Is the line between reservation and cool really this thin? That’s what I think to myself while watching the Mona Lisa-like delivery of Florence Shaw centre stage at Cardiff’s Tramshed. South London-forged Dry Cleaning open their set with Kwency Kups and more importantly, the featured lyric “you can say I don’t give a fuck, dickface.” An avid people watcher, Shaw could build a song from multiple coffee shop window exchanges. Although reservation is something akin to discomfort in social situations for many, Dry Cleaning make it their selling point. Moreover, they make speaking the better option – even the most charismatic option.
Throughout the night, the band showcase standouts from 2022’s Stumpwork but despite having just released their new Swampy EP, no tracks from that record make an appearance tonight. Tom Dowse’s guitar playing is enthusiastic and punchy yet spacious in contrast to Shaw’s surface-level rhythmic drawl, but underneath her delivery are layers upon layers: there’s complexity, humour and heartfeltness at different moments. These are features that have been picked up over Dry Cleaning’s formative years, earning the group multiple festival slots, TV appearances and tours that found them away from home for months at a time.
The bass, provided by Lewis Maynard – long hair whipping and taking a metal icon stance – feels clean, yet the slightly gravelly slides of Anna Calls The Arctic and wah funk of Hot Penny Day show the bass is anything but background noise.

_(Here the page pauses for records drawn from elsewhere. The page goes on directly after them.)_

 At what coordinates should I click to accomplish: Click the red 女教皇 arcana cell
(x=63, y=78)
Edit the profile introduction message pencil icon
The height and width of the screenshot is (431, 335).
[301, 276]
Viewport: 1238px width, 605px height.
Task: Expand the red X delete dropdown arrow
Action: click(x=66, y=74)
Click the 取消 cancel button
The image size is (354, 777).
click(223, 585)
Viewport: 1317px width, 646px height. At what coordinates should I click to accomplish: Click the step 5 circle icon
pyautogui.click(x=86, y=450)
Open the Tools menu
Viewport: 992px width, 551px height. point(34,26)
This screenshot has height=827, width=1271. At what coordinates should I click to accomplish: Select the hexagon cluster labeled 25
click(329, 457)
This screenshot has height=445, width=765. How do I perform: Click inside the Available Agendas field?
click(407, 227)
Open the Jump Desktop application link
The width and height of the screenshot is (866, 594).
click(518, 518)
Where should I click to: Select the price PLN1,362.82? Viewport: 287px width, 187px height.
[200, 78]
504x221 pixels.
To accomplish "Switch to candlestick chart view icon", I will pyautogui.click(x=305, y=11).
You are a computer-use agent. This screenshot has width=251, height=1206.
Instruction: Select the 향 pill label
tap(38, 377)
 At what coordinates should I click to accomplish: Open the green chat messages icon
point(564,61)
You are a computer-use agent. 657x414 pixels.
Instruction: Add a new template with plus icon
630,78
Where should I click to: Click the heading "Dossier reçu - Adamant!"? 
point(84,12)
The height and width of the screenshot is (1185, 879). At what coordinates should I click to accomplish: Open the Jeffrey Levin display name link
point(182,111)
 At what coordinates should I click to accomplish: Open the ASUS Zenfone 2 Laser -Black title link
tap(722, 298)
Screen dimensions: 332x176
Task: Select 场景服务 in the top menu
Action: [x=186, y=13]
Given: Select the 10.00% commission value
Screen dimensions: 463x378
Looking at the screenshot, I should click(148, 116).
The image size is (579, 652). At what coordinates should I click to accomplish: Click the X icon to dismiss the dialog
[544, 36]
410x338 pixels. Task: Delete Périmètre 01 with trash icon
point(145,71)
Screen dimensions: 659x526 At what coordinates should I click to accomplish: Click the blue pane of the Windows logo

Nick Buxton works overtime on the kit meanwhile, interlocking with the pulse; the combined efforts of all four pooling in a sound trance.
“I’m smiling constantly, and people constantly step on me,” Florence Shaw says on track Her Hippo, referencing that niceness can be taken for weakness. Tramshed’s stage is at its largest during this song, before the lights bounce off each audience member like a charging station during the tempo change of Goodnight and again for Magic Of Meghan (from 2019’s Sweet Princess EP) – the bouncy, knotted hook undoubtedly one everyone’s been waiting for.
Dry Cleaning return to the stage once more for the encore with Scratchcard Lanyard, a steady cut from debut New Long Leg featuring an early 2000s sounding indie riff; Shaw’s spoken frustration refreshing as she promises: “You’ve got it coming. One day, you’re gonna get it.” Without any idea what the reference is, you hope nonetheless that karma’s that bitch.